— START —

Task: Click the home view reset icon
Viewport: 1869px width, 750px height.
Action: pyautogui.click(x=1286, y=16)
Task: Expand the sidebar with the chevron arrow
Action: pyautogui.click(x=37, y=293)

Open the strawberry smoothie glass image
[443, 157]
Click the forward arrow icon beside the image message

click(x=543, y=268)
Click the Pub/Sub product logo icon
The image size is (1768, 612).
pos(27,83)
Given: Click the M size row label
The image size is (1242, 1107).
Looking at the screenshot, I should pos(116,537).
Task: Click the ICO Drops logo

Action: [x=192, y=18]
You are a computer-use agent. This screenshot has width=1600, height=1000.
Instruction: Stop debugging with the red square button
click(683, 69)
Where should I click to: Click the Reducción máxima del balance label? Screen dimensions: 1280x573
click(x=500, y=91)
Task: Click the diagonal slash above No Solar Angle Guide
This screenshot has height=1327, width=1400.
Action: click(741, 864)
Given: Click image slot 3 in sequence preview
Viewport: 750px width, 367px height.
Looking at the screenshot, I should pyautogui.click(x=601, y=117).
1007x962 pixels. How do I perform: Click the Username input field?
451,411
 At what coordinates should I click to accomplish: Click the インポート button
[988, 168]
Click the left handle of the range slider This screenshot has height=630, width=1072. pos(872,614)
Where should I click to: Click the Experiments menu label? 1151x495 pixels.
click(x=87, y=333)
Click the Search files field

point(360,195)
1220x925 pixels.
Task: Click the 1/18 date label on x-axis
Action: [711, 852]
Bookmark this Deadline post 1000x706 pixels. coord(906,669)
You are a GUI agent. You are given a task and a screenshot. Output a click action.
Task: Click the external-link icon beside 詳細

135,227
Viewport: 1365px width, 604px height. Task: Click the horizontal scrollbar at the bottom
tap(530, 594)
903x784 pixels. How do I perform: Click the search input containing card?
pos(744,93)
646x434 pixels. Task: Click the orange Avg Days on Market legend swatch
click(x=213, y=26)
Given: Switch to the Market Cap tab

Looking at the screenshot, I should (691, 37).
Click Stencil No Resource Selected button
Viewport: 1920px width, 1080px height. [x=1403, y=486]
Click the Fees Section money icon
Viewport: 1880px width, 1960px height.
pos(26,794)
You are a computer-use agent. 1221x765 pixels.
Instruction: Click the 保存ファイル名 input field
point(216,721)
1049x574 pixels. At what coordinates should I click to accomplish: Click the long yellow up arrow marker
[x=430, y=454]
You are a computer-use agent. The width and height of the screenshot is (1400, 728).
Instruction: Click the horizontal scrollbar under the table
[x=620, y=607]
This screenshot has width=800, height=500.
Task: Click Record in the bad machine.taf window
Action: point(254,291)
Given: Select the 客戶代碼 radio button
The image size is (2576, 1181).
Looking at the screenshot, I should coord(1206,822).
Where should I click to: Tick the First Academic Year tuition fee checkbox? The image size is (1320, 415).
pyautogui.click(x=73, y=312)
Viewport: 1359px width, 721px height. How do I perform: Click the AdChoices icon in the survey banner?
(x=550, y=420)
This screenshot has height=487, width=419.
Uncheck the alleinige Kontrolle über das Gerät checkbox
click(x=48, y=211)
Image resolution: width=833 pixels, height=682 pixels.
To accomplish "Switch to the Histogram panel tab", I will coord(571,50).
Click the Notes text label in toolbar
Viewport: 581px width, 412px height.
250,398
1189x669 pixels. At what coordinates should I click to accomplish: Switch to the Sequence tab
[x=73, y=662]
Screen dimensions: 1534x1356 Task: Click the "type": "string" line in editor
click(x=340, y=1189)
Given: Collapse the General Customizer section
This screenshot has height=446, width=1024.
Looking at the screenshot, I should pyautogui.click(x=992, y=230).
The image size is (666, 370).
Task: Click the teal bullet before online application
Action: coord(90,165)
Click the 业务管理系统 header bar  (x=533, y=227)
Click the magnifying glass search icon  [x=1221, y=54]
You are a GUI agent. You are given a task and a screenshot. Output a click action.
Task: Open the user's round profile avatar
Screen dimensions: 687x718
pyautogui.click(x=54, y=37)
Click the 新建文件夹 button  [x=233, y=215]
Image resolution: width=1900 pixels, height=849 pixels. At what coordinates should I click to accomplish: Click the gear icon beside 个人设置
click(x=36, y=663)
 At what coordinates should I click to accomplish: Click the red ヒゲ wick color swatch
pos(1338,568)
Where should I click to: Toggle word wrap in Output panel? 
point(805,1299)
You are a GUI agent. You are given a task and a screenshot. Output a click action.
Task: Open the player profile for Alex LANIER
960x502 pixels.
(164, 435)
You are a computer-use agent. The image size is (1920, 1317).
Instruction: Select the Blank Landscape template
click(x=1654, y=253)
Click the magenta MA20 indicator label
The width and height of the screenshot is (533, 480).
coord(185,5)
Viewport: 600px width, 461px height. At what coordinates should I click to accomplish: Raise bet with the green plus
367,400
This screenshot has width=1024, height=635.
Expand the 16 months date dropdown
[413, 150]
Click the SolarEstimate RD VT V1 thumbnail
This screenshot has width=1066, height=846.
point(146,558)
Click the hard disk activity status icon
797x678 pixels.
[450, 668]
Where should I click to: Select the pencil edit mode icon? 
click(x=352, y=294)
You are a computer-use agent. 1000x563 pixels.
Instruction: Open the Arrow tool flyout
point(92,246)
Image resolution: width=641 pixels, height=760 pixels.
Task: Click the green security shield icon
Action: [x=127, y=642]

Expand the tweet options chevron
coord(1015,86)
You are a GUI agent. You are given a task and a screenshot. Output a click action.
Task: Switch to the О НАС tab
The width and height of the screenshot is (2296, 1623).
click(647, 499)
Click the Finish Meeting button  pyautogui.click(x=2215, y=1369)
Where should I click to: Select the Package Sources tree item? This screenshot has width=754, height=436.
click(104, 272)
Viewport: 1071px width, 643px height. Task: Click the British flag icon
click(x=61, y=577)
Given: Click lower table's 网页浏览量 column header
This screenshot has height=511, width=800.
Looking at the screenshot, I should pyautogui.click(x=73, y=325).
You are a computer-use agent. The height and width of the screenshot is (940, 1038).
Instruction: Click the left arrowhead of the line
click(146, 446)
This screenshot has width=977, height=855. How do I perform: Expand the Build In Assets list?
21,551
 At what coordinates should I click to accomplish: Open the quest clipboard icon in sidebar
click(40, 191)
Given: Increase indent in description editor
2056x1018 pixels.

— END —

WORK TO COMPLETE
Rewrite the data above, from its first line up to and including the line with "Action: click(741, 864)", as a Markdown table with the columns Row and Line. Put the row number in the first column and the line in the second, and omit blank lines.

ANSWER TO THIS PROBLEM
| Row | Line |
|---|---|
| 1 | Task: Click the home view reset icon |
| 2 | Viewport: 1869px width, 750px height. |
| 3 | Action: pyautogui.click(x=1286, y=16) |
| 4 | Task: Expand the sidebar with the chevron arrow |
| 5 | Action: pyautogui.click(x=37, y=293) |
| 6 | Open the strawberry smoothie glass image |
| 7 | [443, 157] |
| 8 | Click the forward arrow icon beside the image message |
| 9 | click(x=543, y=268) |
| 10 | Click the Pub/Sub product logo icon |
| 11 | The image size is (1768, 612). |
| 12 | pos(27,83) |
| 13 | Given: Click the M size row label |
| 14 | The image size is (1242, 1107). |
| 15 | Looking at the screenshot, I should pos(116,537). |
| 16 | Task: Click the ICO Drops logo |
| 17 | Action: [x=192, y=18] |
| 18 | You are a computer-use agent. This screenshot has width=1600, height=1000. |
| 19 | Instruction: Stop debugging with the red square button |
| 20 | click(683, 69) |
| 21 | Where should I click to: Click the Reducción máxima del balance label? Screen dimensions: 1280x573 |
| 22 | click(x=500, y=91) |
| 23 | Task: Click the diagonal slash above No Solar Angle Guide |
| 24 | This screenshot has height=1327, width=1400. |
| 25 | Action: click(741, 864) |